• **TO DO**
Present the following entries again, word for word and in full.

• **THE RECORDS**
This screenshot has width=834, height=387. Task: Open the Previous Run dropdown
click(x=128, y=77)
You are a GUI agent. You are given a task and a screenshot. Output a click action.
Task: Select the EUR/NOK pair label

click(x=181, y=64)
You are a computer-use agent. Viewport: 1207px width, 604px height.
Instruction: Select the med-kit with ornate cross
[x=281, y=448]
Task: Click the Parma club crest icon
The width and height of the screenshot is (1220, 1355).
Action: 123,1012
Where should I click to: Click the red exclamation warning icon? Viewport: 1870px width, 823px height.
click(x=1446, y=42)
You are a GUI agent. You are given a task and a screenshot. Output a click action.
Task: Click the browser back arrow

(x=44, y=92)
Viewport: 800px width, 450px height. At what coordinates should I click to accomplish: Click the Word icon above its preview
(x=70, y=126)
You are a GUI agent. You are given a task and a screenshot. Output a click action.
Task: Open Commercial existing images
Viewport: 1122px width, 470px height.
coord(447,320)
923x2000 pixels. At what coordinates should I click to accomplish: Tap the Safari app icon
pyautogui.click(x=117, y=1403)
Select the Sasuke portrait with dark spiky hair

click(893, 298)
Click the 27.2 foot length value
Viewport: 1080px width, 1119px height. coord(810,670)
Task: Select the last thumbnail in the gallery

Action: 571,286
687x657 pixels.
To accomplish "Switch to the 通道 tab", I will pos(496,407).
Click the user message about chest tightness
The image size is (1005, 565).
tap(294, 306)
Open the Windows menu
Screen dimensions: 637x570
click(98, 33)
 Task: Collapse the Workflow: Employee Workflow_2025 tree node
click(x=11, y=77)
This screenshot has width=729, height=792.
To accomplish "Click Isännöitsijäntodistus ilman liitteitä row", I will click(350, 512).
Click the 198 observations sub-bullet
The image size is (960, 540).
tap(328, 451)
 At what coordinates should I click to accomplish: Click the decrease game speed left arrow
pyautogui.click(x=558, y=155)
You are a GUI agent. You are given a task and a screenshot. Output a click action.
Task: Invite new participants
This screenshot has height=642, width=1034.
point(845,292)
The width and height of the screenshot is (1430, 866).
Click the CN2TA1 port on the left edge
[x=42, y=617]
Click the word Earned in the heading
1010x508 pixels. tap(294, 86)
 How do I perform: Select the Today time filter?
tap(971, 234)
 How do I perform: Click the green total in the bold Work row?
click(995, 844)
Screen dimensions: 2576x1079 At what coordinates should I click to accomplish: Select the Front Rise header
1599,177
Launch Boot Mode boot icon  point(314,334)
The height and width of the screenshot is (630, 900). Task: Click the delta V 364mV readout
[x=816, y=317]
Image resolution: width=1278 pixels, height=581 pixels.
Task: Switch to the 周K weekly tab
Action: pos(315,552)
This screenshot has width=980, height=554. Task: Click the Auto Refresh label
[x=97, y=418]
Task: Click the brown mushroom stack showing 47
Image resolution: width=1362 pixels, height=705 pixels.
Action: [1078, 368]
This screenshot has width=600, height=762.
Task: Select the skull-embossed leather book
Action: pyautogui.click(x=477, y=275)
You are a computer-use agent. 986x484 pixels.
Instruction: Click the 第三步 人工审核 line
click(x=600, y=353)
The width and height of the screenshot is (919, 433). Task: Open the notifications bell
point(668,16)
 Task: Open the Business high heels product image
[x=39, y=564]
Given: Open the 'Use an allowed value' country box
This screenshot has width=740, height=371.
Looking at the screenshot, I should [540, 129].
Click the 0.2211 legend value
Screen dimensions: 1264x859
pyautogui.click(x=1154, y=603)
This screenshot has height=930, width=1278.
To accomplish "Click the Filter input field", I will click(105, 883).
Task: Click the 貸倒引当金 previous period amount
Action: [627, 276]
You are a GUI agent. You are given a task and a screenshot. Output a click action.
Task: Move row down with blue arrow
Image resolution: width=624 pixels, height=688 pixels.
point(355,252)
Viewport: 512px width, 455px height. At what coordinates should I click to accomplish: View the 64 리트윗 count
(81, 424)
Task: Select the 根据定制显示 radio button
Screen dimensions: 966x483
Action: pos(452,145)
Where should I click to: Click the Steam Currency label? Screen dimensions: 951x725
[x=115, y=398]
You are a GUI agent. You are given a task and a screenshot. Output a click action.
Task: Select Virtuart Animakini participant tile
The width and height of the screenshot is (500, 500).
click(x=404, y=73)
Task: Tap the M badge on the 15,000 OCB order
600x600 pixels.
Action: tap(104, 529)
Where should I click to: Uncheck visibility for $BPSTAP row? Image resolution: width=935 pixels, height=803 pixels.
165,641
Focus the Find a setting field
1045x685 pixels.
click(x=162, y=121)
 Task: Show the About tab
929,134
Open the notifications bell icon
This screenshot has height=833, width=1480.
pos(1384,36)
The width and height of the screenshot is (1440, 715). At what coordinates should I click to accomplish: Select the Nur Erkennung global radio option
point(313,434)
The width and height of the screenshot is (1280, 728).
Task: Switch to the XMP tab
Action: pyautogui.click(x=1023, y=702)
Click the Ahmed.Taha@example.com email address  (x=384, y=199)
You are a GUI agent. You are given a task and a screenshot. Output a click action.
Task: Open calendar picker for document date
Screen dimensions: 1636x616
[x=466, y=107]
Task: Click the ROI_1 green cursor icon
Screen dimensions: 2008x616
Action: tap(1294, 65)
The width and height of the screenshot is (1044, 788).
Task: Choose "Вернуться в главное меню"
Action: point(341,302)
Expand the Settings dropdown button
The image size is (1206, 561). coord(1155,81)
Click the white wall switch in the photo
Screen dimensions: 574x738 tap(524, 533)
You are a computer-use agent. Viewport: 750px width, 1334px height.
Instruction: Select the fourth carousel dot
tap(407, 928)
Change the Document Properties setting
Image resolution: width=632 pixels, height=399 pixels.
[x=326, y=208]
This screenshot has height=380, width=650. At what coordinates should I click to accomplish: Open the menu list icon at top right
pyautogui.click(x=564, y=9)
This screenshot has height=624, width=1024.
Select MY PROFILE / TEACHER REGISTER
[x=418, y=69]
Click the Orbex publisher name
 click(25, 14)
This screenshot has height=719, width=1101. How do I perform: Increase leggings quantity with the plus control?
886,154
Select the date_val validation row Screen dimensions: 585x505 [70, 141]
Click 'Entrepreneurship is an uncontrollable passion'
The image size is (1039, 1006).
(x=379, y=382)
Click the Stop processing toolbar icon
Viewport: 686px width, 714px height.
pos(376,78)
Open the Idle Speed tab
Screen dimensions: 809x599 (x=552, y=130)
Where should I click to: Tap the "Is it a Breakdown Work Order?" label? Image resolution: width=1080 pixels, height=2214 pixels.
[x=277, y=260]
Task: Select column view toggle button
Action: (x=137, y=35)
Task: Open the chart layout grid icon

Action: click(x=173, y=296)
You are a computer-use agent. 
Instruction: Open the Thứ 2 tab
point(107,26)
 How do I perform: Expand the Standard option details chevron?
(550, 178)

• **THE COMPLETED TASK**
This screenshot has width=834, height=387. Task: Open the Previous Run dropdown
click(x=128, y=77)
You are a GUI agent. You are given a task and a screenshot. Output a click action.
Task: Select the EUR/NOK pair label

click(x=181, y=64)
You are a computer-use agent. Viewport: 1207px width, 604px height.
Instruction: Select the med-kit with ornate cross
[x=281, y=448]
Task: Click the Parma club crest icon
The width and height of the screenshot is (1220, 1355).
Action: 123,1012
Where should I click to: Click the red exclamation warning icon? Viewport: 1870px width, 823px height.
click(x=1446, y=42)
You are a GUI agent. You are given a task and a screenshot. Output a click action.
Task: Click the browser back arrow

(x=44, y=92)
Viewport: 800px width, 450px height. At what coordinates should I click to accomplish: Click the Word icon above its preview
(x=70, y=126)
You are a GUI agent. You are given a task and a screenshot. Output a click action.
Task: Open Commercial existing images
Viewport: 1122px width, 470px height.
coord(447,320)
923x2000 pixels. At what coordinates should I click to accomplish: Tap the Safari app icon
pyautogui.click(x=117, y=1403)
Select the Sasuke portrait with dark spiky hair

click(893, 298)
Click the 27.2 foot length value
Viewport: 1080px width, 1119px height. coord(810,670)
Task: Select the last thumbnail in the gallery

Action: 571,286
687x657 pixels.
To accomplish "Switch to the 通道 tab", I will pos(496,407).
Click the user message about chest tightness
The image size is (1005, 565).
tap(294, 306)
Open the Windows menu
Screen dimensions: 637x570
click(98, 33)
 Task: Collapse the Workflow: Employee Workflow_2025 tree node
click(x=11, y=77)
This screenshot has width=729, height=792.
To accomplish "Click Isännöitsijäntodistus ilman liitteitä row", I will click(350, 512).
Click the 198 observations sub-bullet
The image size is (960, 540).
tap(328, 451)
 At what coordinates should I click to accomplish: Click the decrease game speed left arrow
pyautogui.click(x=558, y=155)
You are a GUI agent. You are given a task and a screenshot. Output a click action.
Task: Invite new participants
This screenshot has height=642, width=1034.
point(845,292)
The width and height of the screenshot is (1430, 866).
Click the CN2TA1 port on the left edge
[x=42, y=617]
Click the word Earned in the heading
1010x508 pixels. tap(294, 86)
 How do I perform: Select the Today time filter?
tap(971, 234)
 How do I perform: Click the green total in the bold Work row?
click(995, 844)
Screen dimensions: 2576x1079 At what coordinates should I click to accomplish: Select the Front Rise header
1599,177
Launch Boot Mode boot icon  point(314,334)
The height and width of the screenshot is (630, 900). Task: Click the delta V 364mV readout
[x=816, y=317]
Image resolution: width=1278 pixels, height=581 pixels.
Task: Switch to the 周K weekly tab
Action: pos(315,552)
This screenshot has width=980, height=554. Task: Click the Auto Refresh label
[x=97, y=418]
Task: Click the brown mushroom stack showing 47
Image resolution: width=1362 pixels, height=705 pixels.
Action: [1078, 368]
This screenshot has width=600, height=762.
Task: Select the skull-embossed leather book
Action: pyautogui.click(x=477, y=275)
You are a computer-use agent. 986x484 pixels.
Instruction: Click the 第三步 人工审核 line
click(x=600, y=353)
The width and height of the screenshot is (919, 433). Task: Open the notifications bell
point(668,16)
 Task: Open the Business high heels product image
[x=39, y=564]
Given: Open the 'Use an allowed value' country box
This screenshot has width=740, height=371.
Looking at the screenshot, I should [540, 129].
Click the 0.2211 legend value
Screen dimensions: 1264x859
pyautogui.click(x=1154, y=603)
This screenshot has height=930, width=1278.
To accomplish "Click the Filter input field", I will click(105, 883).
Task: Click the 貸倒引当金 previous period amount
Action: [627, 276]
You are a GUI agent. You are given a task and a screenshot. Output a click action.
Task: Move row down with blue arrow
Image resolution: width=624 pixels, height=688 pixels.
point(355,252)
Viewport: 512px width, 455px height. At what coordinates should I click to accomplish: View the 64 리트윗 count
(81, 424)
Task: Select the 根据定制显示 radio button
Screen dimensions: 966x483
Action: pos(452,145)
Where should I click to: Click the Steam Currency label? Screen dimensions: 951x725
[x=115, y=398]
You are a GUI agent. You are given a task and a screenshot. Output a click action.
Task: Select Virtuart Animakini participant tile
The width and height of the screenshot is (500, 500).
click(x=404, y=73)
Task: Tap the M badge on the 15,000 OCB order
600x600 pixels.
Action: tap(104, 529)
Where should I click to: Uncheck visibility for $BPSTAP row? Image resolution: width=935 pixels, height=803 pixels.
165,641
Focus the Find a setting field
1045x685 pixels.
click(x=162, y=121)
 Task: Show the About tab
929,134
Open the notifications bell icon
This screenshot has height=833, width=1480.
pos(1384,36)
The width and height of the screenshot is (1440, 715). At what coordinates should I click to accomplish: Select the Nur Erkennung global radio option
point(313,434)
The width and height of the screenshot is (1280, 728).
Task: Switch to the XMP tab
Action: pyautogui.click(x=1023, y=702)
Click the Ahmed.Taha@example.com email address  (x=384, y=199)
You are a GUI agent. You are given a task and a screenshot. Output a click action.
Task: Open calendar picker for document date
Screen dimensions: 1636x616
[x=466, y=107]
Task: Click the ROI_1 green cursor icon
Screen dimensions: 2008x616
Action: tap(1294, 65)
The width and height of the screenshot is (1044, 788).
Task: Choose "Вернуться в главное меню"
Action: point(341,302)
Expand the Settings dropdown button
The image size is (1206, 561). coord(1155,81)
Click the white wall switch in the photo
Screen dimensions: 574x738 tap(524, 533)
You are a computer-use agent. Viewport: 750px width, 1334px height.
Instruction: Select the fourth carousel dot
tap(407, 928)
Change the Document Properties setting
Image resolution: width=632 pixels, height=399 pixels.
[x=326, y=208]
This screenshot has height=380, width=650. At what coordinates should I click to accomplish: Open the menu list icon at top right
pyautogui.click(x=564, y=9)
This screenshot has height=624, width=1024.
Select MY PROFILE / TEACHER REGISTER
[x=418, y=69]
Click the Orbex publisher name
 click(25, 14)
This screenshot has height=719, width=1101. How do I perform: Increase leggings quantity with the plus control?
886,154
Select the date_val validation row Screen dimensions: 585x505 [70, 141]
Click 'Entrepreneurship is an uncontrollable passion'
The image size is (1039, 1006).
(x=379, y=382)
Click the Stop processing toolbar icon
Viewport: 686px width, 714px height.
pos(376,78)
Open the Idle Speed tab
Screen dimensions: 809x599 (x=552, y=130)
Where should I click to: Tap the "Is it a Breakdown Work Order?" label? Image resolution: width=1080 pixels, height=2214 pixels.
[x=277, y=260]
Task: Select column view toggle button
Action: (x=137, y=35)
Task: Open the chart layout grid icon

Action: click(x=173, y=296)
You are a computer-use agent. 
Instruction: Open the Thứ 2 tab
point(107,26)
 How do I perform: Expand the Standard option details chevron?
(550, 178)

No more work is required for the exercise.